Keep writing the lemon myrtle piece, picking up right after its last sentence.

*** Selected extract Section Begins ***

Lemon myrtle is probably one of the most popular and best-known of Australia’s native bushfoods. It has a multitude of uses and the best advice I can give anyone about to try the new herb for the first time is to use just a little as it’s really strong in both flavour and aroma, just a little can really enhance a dish and too much can lead to disaster.
With that said there has been a lot of research done on this wonderful bush herb, it grows naturally in the sub-tropical rainforests of NSW and Qld, but it’s still possible to grow it here in Melbourne, just needs a sunnny spot and plenty of water, but I’ve seen some amazing trees growing in Tasmania, so if you want a great tree in your home garden down south then it’s really worth a try.
LEMON MYRTLE AVAILABLE WORLDWIDE
Lemon myrtle is now cultivated and commercially available worldwide. The leaves of the lemon myrtle are harvested and used as a specialty food ingredient by chefs and home cooks, in the pharmaceutical industry, teas and in many cosmetics, soaps, skin washes and even as an insect repellant. The aroma of the Lemon myrtle leaves shine thru.
For the most part the Lemon myrtle leaves are dried and milled ready to be used. Essential oils can also be extracted from the leaf through steam distilling.
HISTORY OF LEMON MYRTLE
Baron Ferdinand von Müller in 1853 first discovered Lemon myrtle and praised the strong, powerful aroma of it’s leaves.
Joseph H. Maiden saw the potential lemon myrtle for commercial production in 1889 and the German company Schimmel & Co. was the first to identify the primary ingredient, citral, which gives the distinctive lemon fragrance and taste.
Lemon myrtle was used commercially during World War 2 to flavour lemonade. It has been used in baked goods, jams and chutneys by the early settlers and as an insect repellant and a wonderful inhaler for coughs and colds.
The popularity of Lemon Myrtle started to wane after it’s use in World War 2 as more and more of the synthetic ingredients started to be used by manufacturers as they were cheaper and more readily available, people didn’t see the health or environmental benefits of this wonderful herb. It was a new age of food manufacture, many new flavours and the introduction of a lot more ethnic dishes excited the culinary industry and home cooks.

*** Selected extract Section Ends ***
*** Provided material Section Begins ***

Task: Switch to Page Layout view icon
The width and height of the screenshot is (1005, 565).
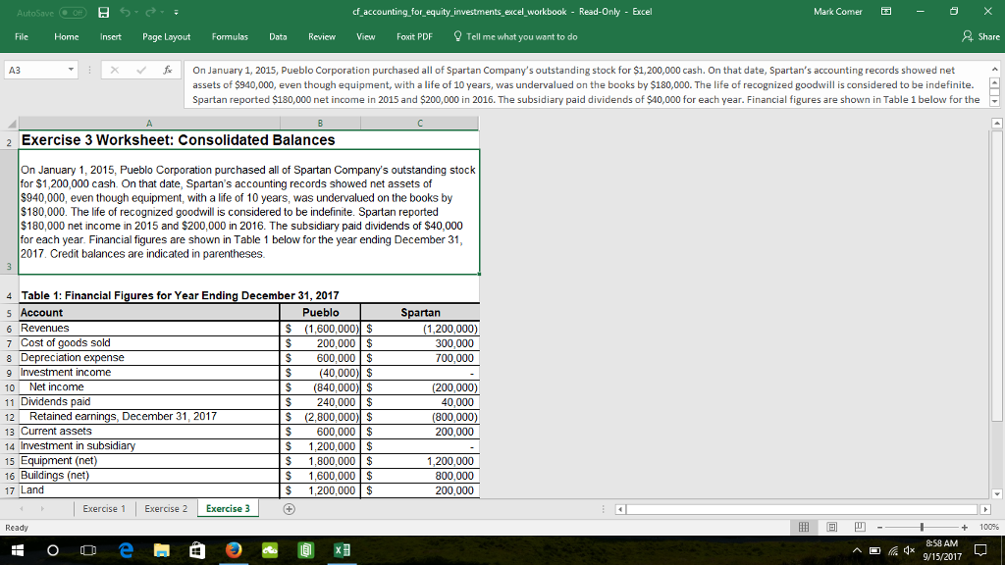Action: 831,527
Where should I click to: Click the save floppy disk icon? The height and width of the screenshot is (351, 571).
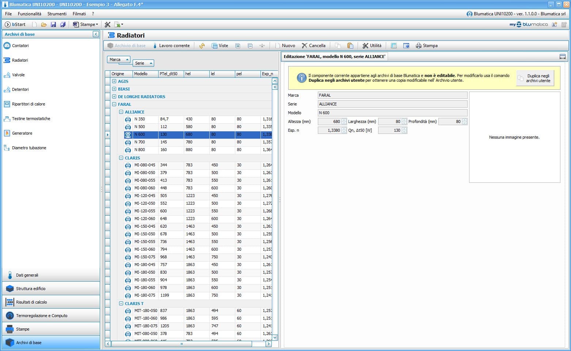pos(53,24)
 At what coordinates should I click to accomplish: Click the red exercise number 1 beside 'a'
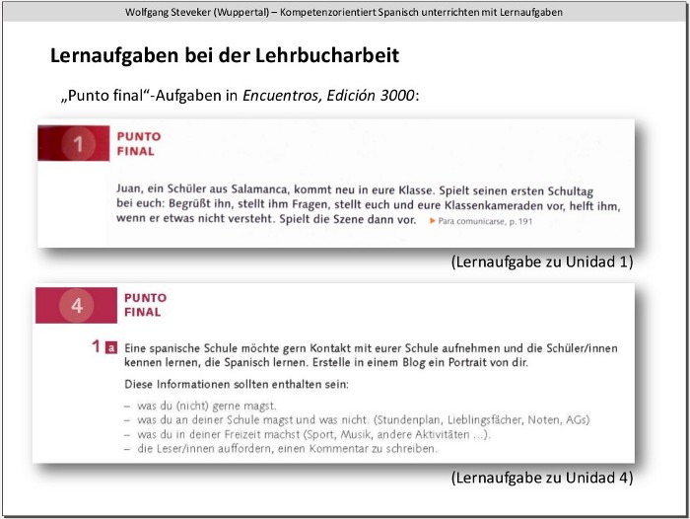coord(96,347)
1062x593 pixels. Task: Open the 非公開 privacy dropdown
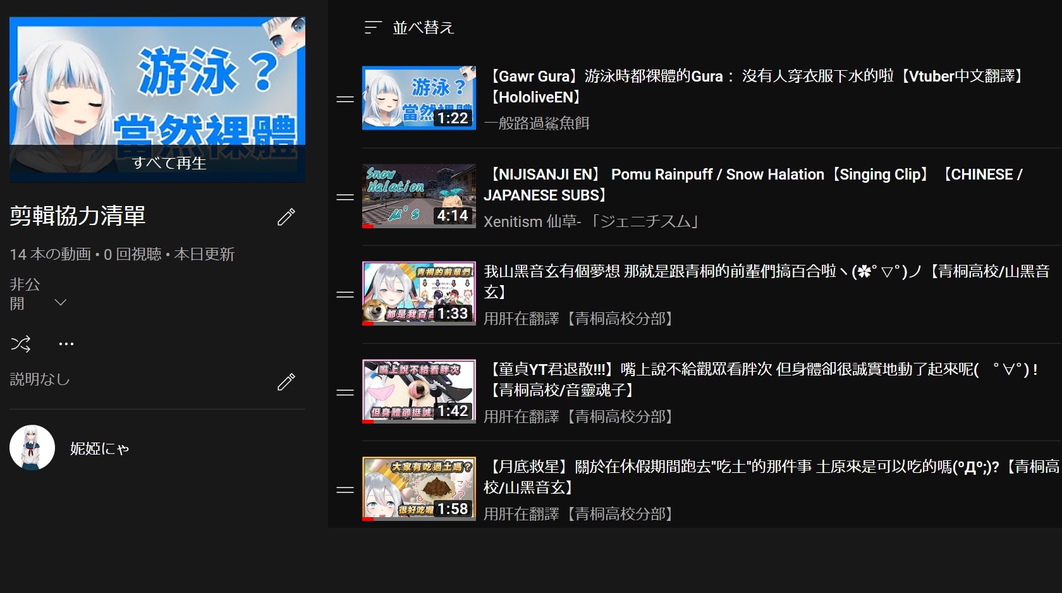click(60, 303)
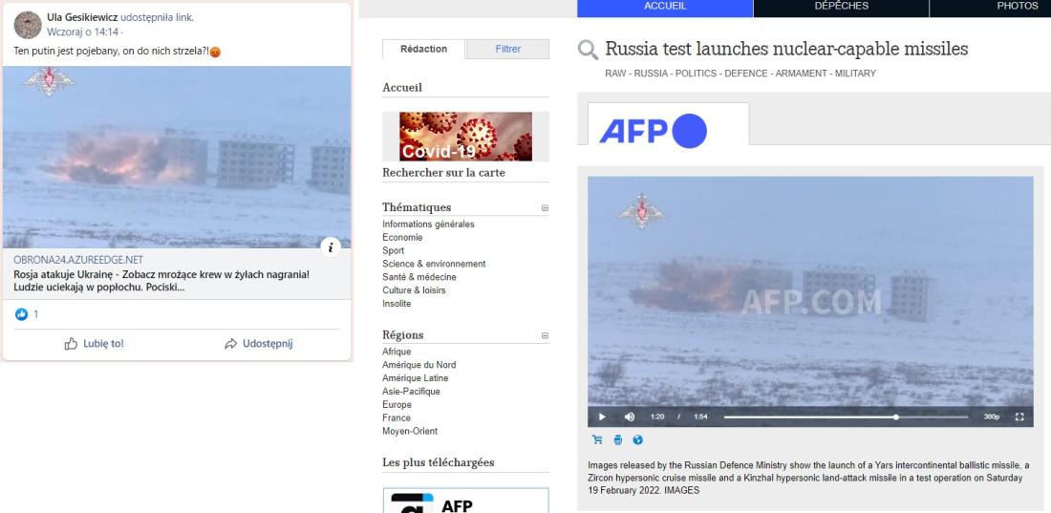This screenshot has width=1051, height=513.
Task: Click the Lubię to! like button
Action: (x=94, y=343)
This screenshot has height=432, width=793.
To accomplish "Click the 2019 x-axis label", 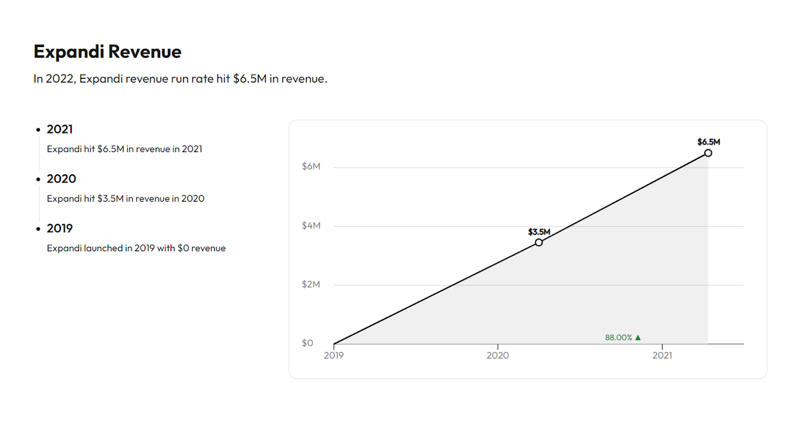I will tap(334, 355).
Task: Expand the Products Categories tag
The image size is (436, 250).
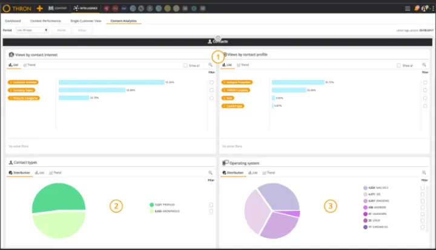Action: [24, 98]
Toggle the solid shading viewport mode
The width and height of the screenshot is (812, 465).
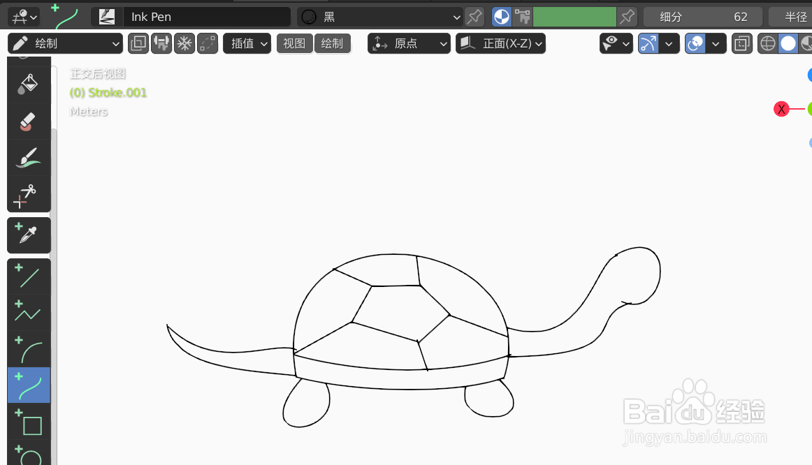click(788, 43)
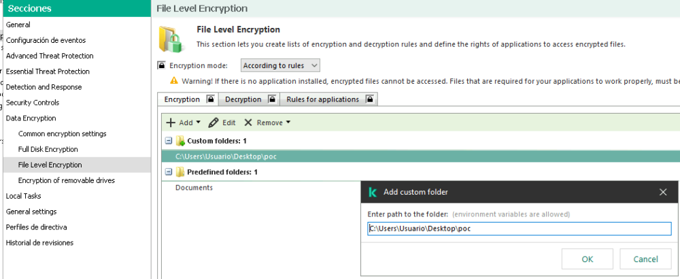Click the Custom folders folder icon
Viewport: 680px width, 279px height.
click(x=180, y=141)
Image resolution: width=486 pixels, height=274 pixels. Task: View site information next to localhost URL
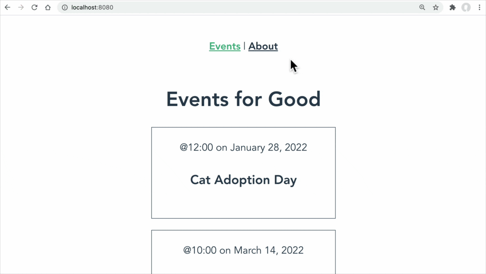point(65,7)
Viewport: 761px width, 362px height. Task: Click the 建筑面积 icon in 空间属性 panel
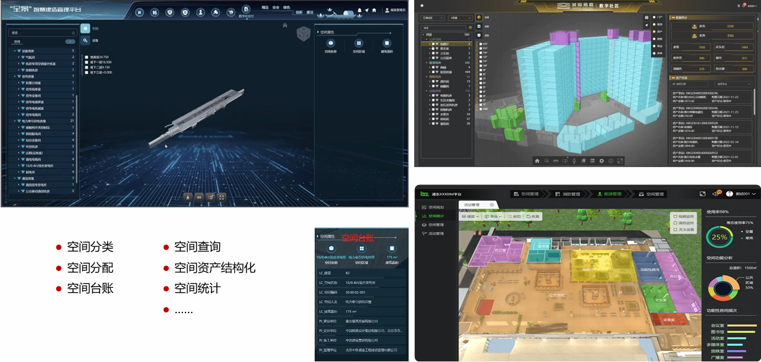pos(387,43)
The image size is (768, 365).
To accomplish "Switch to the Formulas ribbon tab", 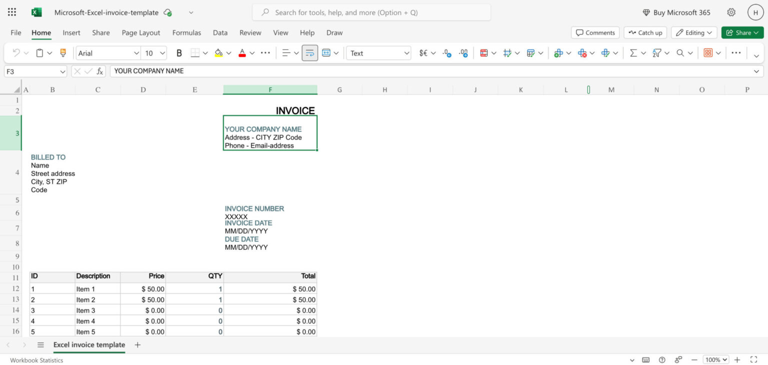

*** Provided material Section Ends ***

Output of the exercise ▸
It really wasn’t until about 1990 that it started to show itself again as a culinary herb, it’s versatility now makes it the “go to” herb of choice for many manufacturers and distillers.
LEMON MYRTLE IS HEALTHY FOR YOU
Lemon myrtle is high in antioxidants, vitamin E, calcium, zinc and magnesium. It also has anti-microbial and anti-fungal properties.
LEMON MYRTLE RECIPES
HOW TO GROW LEMON MYRTLE
Lemon myrtle likes a nutrient-rich soil of medium to heavy texture, and neutral instead of acidic soil; it is prone to yellowing in alkaline soils.
The soil should be well-drained and protected from the wind to avoid wind damage. It enjoys a sunny position, especially if grown in the southern areas of Australia.
When the trees are young they are frost and drought tender, so need a lot of protection, also make sure that they don’t dry out, remember they are a sub-tropical plant. Once established they are pretty hardy.
HARVESTING & DRYING LEMON MYRTLE
Lemon myrtle leaves can be cut from the tree year round.
The leaves contain the highest amount of citral (>90%) of any plant known in the world, it is ‘lemonier than lemon’.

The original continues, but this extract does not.